- _AIM OF THE TASK_
Express the lines as a two-column CSV, starting at the line that contains "The image size is (1624, 928)." and ending at the last line. Use the columns "request" and "answer", with one row per request. Put each value in a single quoted field, replace its line breaks with spaces, and leave out the pictures.

"""

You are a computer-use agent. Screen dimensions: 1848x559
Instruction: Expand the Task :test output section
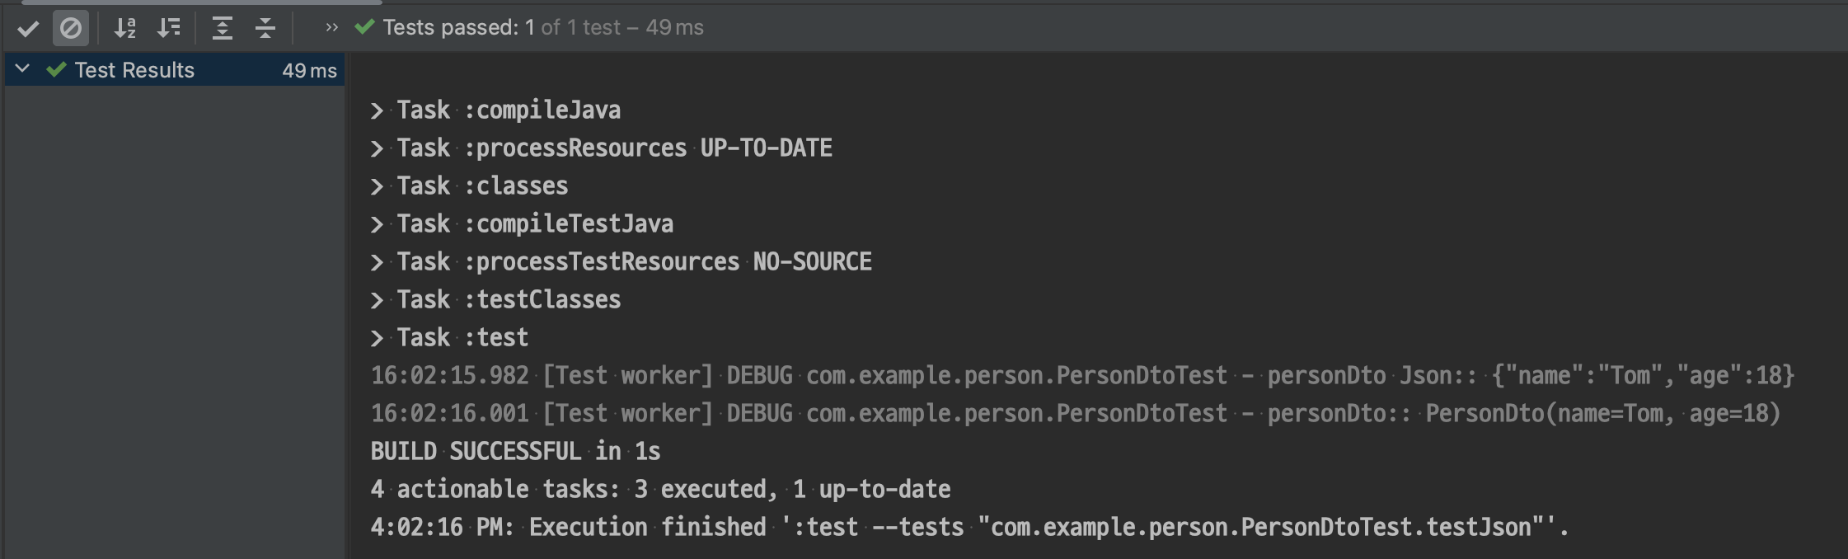coord(377,338)
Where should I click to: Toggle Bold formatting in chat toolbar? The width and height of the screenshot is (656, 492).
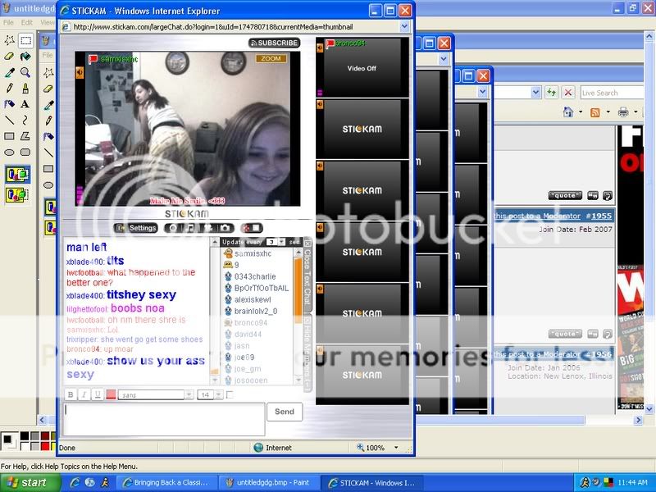point(71,394)
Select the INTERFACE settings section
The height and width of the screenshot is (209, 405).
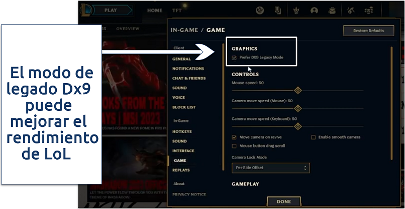pyautogui.click(x=183, y=151)
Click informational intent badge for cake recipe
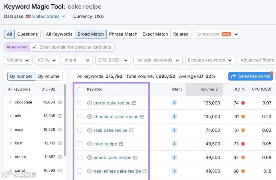This screenshot has width=276, height=180. [x=174, y=144]
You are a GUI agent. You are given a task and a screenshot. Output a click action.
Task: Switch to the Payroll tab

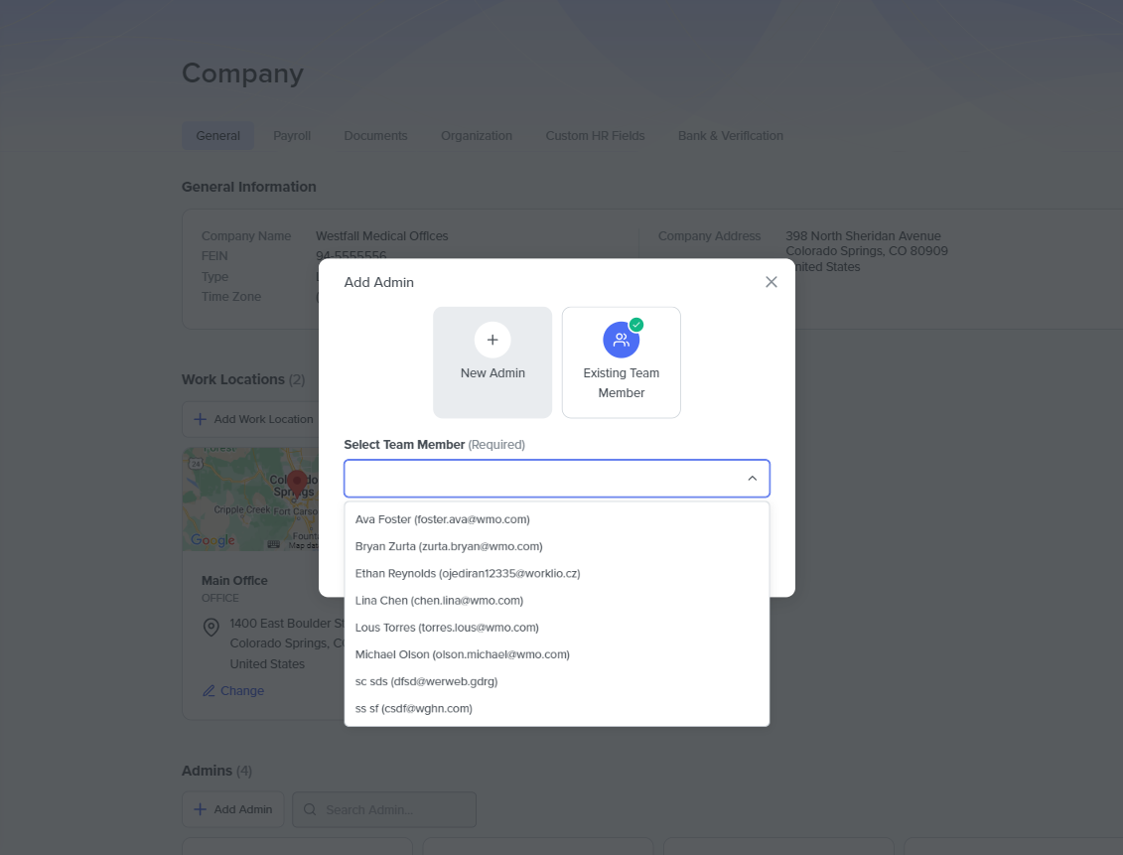[292, 136]
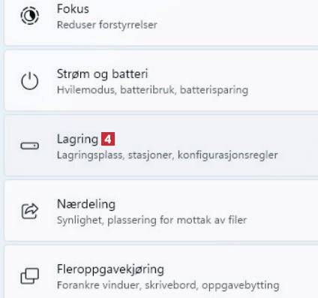Click Synlighet, plassering for mottak subtitle
This screenshot has height=298, width=318.
152,220
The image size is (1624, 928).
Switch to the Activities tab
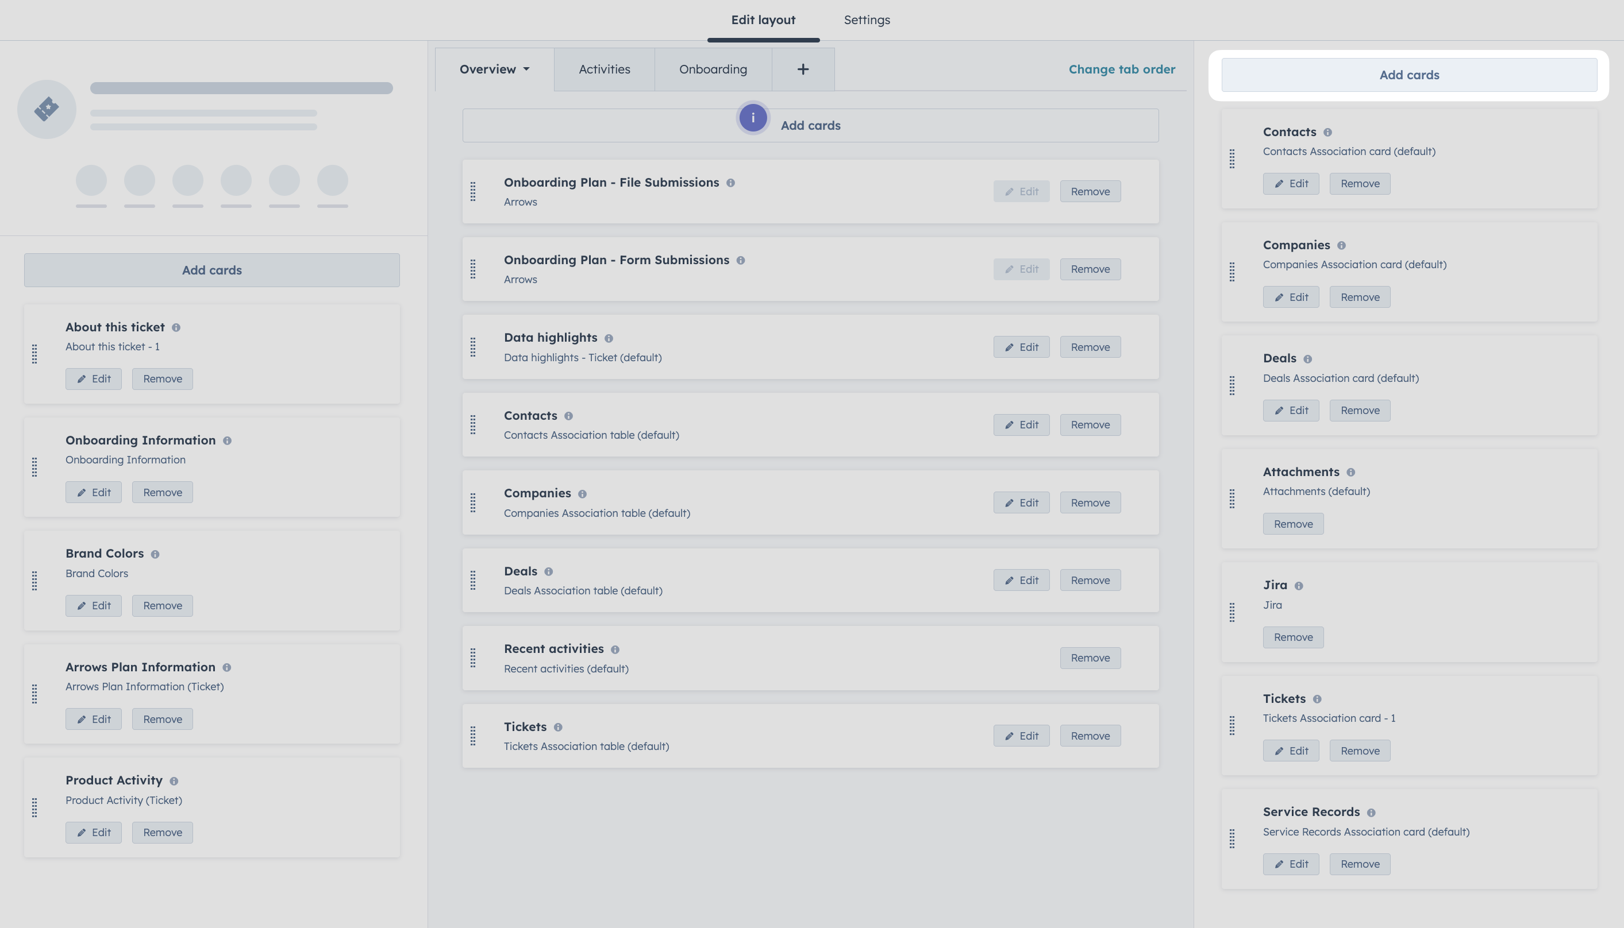(604, 69)
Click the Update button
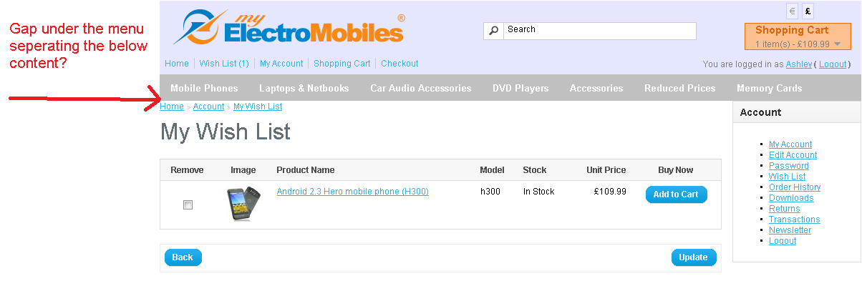 pyautogui.click(x=693, y=257)
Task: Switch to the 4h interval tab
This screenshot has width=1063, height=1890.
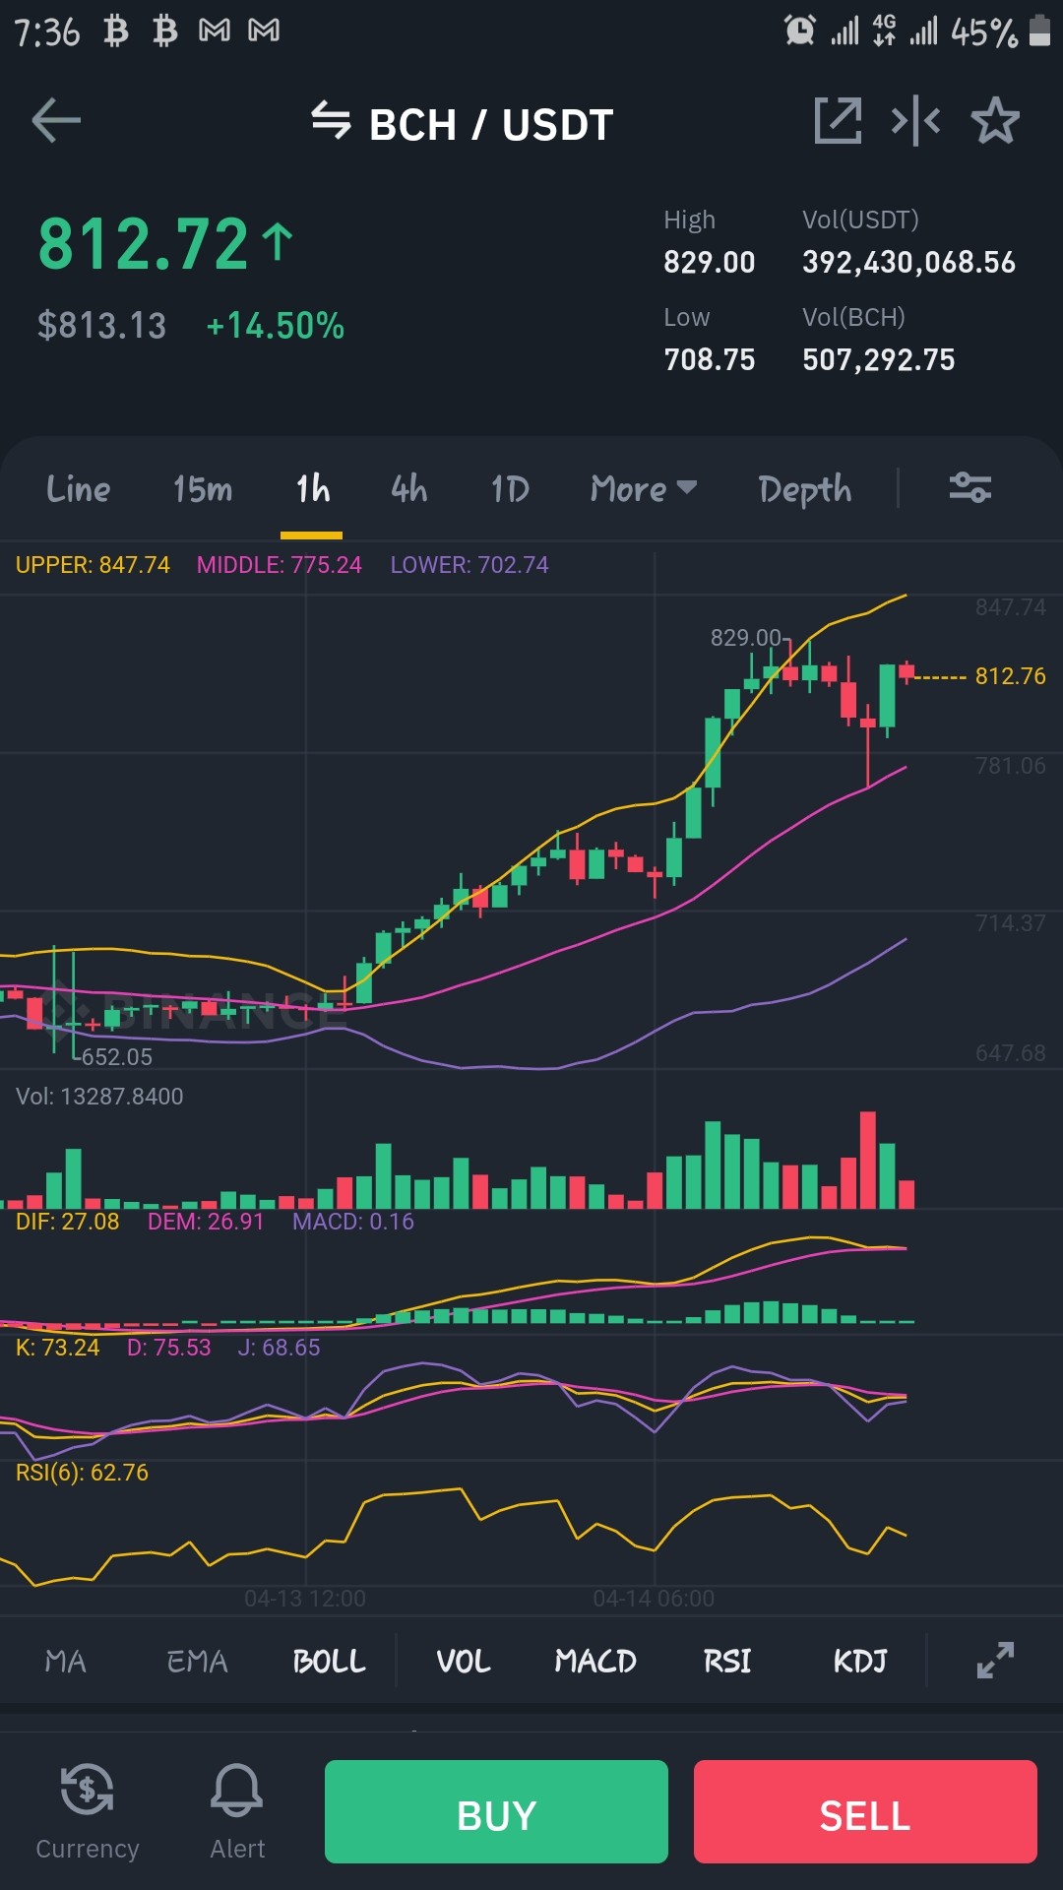Action: 408,488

"""

- _EXERCISE RESPONSE_
request,answer
"The image size is (1624, 928). Switch to the Activities tab","(604, 69)"
"Click the Update button","pyautogui.click(x=693, y=257)"
"Task: Switch to the 4h interval tab This screenshot has width=1063, height=1890.","Action: 408,488"